Many people are able to obtain enough calcium from whole foods. Despite what you may think (due to huge marketing efforts), dairy is not the only source of calcium. In fact, leafy greens have just as much calcium as cow’s milk! Other great sources include sesame seeds (more calcium than milk), blackstrap molasses and yogurt. Calcium is important for healthy bones. If supplementing with calcium, make sure you buy the form calcium citrate because it best delivers the minerals to the body.
Magnesium helps to regulate our neurotransmitters and support mental health. Some doctors even prescribe magnesium supplements for those suffering from insomnia, claiming it’s a natural anti-anxiety mineral. For those with muscle spasms or pain, magnesium helps to relax the muscles. It’s good to take with an evening meal, because it does help people fall asleep more peacefully.

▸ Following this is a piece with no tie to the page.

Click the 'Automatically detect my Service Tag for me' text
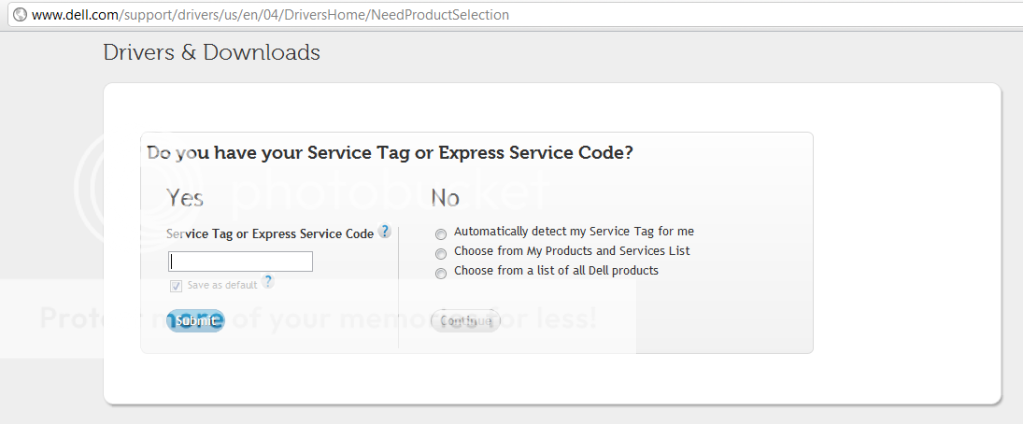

Vitamin B is necessary for strong immunity. Whole food sources of B-vitamins include leafy greens and meat. If someone is deficient in B-vitamins, they may start to feel depressed, fatigued or just down. B-vitamins help enhance mood and boost energy, and for this reason are best when taken in the morning. This way they’ll provide energy for your day without disrupting bedtime!
Omega-3 Fatty Acids
I’ve talked about fish oil before as well, but again it’s good to reinforce the importance of fatty acids in the diet. Don’t worry, they WILL NOT make you fat! They actually lower triglycerides and reduce inflammation, which is the cause of many health issues. And, since our brain is made up of mostly fat, they support brain health as well. Omega-3s can be taken in the form of capsules or actual fish oil. I recommend the capsules… trust me, drinking straight fish oil is not fun!
As always, I recommend talking to your doctor before starting supplements. They can test your levels and help you determine which supplements you’d benefit from.